Он отложил газету в сторону.
— A-а, это вы, Александр… Рад встрече. Извините, что не встаю, но мое колено сегодня совсем ни к черту. Присаживайтесь.
— Может, вам не стоило выбираться из дома? Я бы приехал к вам…
— Ну, не такая я уж старая развалина, — засмеялся Вудгейт.
Я поставил на столик подарок — коробку с самой лучшей водкой, которую нашел перед отлетом в Елисеевском.
— Ого, — почтительно оглядел бутылку Вудгейт, — серьезная штука. Насколько я понимаю, вам пришлось попробовать нашего полицейского хлеба?
— Пришлось, мистер Вудгейт… Правда, не совсем полицейского…
— Крейг, — перебил Вудгейт, — зови меня просто Крейг. Давайте без лишних церемоний.

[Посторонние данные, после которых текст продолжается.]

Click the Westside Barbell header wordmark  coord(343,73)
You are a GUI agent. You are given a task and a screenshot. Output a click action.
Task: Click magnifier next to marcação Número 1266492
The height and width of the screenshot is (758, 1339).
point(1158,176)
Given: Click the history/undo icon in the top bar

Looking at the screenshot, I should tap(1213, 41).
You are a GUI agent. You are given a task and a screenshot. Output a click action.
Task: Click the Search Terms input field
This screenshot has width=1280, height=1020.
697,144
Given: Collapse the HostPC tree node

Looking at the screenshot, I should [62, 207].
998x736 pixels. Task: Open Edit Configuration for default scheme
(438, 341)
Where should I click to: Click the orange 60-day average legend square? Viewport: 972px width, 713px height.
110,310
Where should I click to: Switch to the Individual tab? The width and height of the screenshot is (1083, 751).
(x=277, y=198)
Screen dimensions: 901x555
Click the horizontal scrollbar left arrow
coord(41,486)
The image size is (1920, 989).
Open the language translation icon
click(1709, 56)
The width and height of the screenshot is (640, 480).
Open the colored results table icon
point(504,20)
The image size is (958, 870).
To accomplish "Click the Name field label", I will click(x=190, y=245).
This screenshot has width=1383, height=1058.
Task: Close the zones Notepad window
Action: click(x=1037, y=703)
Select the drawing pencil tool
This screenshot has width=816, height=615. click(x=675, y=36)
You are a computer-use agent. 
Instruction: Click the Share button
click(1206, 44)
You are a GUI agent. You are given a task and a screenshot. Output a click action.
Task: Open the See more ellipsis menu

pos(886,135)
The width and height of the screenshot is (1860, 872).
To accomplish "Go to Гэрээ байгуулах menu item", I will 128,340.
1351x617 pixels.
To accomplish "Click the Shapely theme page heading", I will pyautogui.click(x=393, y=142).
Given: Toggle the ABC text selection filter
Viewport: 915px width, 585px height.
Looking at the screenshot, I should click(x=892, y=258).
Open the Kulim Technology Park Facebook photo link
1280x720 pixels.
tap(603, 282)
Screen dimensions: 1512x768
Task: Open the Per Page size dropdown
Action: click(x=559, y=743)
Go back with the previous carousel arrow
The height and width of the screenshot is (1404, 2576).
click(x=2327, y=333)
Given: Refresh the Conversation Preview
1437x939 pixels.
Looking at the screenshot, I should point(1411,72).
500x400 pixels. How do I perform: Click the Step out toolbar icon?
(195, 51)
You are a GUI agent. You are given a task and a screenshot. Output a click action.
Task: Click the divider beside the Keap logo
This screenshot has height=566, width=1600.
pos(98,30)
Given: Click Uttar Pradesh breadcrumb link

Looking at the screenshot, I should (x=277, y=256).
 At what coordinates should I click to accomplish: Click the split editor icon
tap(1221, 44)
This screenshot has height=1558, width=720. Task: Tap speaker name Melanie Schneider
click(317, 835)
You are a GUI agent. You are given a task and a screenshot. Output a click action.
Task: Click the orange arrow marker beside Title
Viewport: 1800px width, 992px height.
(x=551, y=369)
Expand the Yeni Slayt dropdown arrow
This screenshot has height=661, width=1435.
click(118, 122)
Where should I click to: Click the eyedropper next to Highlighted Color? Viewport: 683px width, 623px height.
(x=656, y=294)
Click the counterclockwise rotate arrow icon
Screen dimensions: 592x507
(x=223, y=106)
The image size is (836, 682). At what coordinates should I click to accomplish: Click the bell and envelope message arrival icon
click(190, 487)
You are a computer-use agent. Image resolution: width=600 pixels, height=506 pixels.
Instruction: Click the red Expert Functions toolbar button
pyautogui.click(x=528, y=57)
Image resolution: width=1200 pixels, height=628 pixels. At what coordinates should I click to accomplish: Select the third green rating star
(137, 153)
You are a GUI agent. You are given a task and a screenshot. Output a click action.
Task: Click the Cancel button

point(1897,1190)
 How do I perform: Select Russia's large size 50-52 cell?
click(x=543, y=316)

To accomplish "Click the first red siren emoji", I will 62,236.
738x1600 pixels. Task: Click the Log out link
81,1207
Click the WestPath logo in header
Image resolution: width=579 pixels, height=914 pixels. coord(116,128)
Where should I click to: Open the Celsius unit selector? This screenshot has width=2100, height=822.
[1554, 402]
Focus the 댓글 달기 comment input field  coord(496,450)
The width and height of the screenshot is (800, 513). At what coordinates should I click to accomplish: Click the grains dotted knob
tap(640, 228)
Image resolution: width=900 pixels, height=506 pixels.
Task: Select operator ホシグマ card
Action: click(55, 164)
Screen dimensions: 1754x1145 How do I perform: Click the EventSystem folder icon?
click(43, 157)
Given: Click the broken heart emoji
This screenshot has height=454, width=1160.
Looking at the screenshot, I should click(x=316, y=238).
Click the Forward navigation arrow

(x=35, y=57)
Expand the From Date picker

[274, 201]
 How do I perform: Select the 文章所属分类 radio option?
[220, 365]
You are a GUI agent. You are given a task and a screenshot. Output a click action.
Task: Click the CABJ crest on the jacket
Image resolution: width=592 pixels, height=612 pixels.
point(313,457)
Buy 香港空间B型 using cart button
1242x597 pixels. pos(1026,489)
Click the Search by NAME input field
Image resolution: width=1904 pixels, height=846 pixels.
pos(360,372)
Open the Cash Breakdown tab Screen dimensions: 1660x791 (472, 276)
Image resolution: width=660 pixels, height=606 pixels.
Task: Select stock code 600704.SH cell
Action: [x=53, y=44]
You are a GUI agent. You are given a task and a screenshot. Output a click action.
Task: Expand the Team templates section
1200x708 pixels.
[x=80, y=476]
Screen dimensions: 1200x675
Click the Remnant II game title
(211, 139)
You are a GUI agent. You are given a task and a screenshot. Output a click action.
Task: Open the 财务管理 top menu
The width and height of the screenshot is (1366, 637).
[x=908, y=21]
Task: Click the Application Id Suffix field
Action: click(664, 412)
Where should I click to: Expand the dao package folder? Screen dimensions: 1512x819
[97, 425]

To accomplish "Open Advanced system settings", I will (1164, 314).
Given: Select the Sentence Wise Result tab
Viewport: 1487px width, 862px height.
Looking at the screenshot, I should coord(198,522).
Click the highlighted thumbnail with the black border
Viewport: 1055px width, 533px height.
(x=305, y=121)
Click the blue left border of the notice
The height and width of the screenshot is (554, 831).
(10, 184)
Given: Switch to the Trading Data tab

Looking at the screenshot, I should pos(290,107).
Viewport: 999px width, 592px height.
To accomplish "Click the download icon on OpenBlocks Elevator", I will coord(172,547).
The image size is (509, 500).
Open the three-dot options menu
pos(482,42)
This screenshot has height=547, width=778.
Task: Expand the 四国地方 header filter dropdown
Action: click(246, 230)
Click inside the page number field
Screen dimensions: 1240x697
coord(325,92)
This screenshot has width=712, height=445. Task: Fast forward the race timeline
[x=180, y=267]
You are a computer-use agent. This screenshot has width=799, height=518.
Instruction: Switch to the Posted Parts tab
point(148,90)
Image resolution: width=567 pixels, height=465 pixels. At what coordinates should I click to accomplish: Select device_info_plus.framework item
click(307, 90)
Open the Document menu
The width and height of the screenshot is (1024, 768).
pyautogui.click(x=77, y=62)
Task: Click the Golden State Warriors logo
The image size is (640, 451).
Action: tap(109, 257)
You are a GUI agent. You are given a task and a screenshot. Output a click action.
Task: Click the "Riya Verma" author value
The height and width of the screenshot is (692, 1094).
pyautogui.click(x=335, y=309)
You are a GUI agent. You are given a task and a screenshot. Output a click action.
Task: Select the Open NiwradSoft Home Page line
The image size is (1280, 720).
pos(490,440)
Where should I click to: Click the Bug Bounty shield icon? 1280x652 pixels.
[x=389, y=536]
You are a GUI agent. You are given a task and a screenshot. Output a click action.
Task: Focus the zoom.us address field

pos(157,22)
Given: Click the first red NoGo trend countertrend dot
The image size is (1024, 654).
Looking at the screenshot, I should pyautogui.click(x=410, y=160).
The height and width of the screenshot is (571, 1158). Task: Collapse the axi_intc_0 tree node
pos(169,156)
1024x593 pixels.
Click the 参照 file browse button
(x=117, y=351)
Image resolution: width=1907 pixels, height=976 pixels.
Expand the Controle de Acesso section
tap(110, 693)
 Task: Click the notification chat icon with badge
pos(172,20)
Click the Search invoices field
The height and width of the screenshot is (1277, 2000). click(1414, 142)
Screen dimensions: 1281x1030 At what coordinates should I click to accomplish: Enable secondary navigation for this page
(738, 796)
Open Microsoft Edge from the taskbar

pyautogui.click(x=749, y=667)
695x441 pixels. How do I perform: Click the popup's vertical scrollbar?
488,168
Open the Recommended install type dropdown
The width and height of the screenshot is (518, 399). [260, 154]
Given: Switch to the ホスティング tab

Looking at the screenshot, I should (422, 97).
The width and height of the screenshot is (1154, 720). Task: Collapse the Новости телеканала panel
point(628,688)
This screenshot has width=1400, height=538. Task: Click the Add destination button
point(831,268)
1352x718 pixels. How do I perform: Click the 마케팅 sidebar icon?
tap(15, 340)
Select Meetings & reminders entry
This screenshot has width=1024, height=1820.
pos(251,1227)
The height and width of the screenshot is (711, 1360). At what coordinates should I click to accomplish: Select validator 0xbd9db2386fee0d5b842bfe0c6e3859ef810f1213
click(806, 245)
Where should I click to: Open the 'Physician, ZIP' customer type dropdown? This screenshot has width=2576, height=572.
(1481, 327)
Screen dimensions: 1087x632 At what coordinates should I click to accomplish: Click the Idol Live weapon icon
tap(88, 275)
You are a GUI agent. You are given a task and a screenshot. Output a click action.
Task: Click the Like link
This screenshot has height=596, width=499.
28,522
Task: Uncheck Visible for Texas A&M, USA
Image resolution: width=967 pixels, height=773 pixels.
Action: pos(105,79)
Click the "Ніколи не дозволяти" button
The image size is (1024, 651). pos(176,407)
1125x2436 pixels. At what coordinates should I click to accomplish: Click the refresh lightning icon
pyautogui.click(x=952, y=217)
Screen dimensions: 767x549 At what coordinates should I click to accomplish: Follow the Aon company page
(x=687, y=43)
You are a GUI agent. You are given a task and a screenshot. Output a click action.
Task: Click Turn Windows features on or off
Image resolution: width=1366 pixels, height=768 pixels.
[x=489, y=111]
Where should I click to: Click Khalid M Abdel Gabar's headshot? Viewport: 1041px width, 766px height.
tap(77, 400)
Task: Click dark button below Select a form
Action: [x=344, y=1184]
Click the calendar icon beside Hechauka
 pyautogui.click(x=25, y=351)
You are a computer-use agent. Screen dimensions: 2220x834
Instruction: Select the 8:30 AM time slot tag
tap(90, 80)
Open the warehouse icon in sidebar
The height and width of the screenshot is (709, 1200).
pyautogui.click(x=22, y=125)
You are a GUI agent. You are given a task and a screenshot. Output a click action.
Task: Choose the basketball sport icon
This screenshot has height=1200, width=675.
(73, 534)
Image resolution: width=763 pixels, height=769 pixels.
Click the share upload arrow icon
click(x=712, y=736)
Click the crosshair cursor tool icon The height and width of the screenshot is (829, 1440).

Когда я рассказал ему о своем деле, он задумался.
— Хочу вас сразу предупредить, Александр… У нас тут иметь дело с лордами — радость небольшая. Особенно с теми, которые по ходатайству однопартийцев совсем недавно были осчастливлены этой монаршей милостью. Слишком много привходящих обстоятельств и соображений. Это во-первых.
— А во-вторых?
— А во-вторых, это специфические люди.
— С голубой кровью?
— Нет, кровь у них обычная, красная. Но у них все-таки свое, особое восприятие жизни. И когда имеешь с ними дело, надо это не забывать.
— Я так понимаю, вам приходилось садиться в свое время какому-то лорду на хвост?
Вудгейт посмотрел на меня со снисходительной улыбкой:
— Я занимался делом лорда Лугана.
— Ничего себе! — не сразу поверил я. — Всемирно известный лорд-убийца, бесследно исчезнувший… Ведь это было тридцать лет назад?
— Тридцать три. Мне тогда тоже было тридцать три — какое забавное совпадение…
— Крейг, мне бы было страшно интересно поговорить с вами о деле Лугана. Я сейчас пишу роман, в котором будет присутствовать этот самый лорд, и у меня есть куча вопросов и сомнений… Кстати, недавно в Новой Зеландии его опять «видели»!
— Ну да, это, кажется, уже семидесятый случай после его исчезновения. По два случая на год.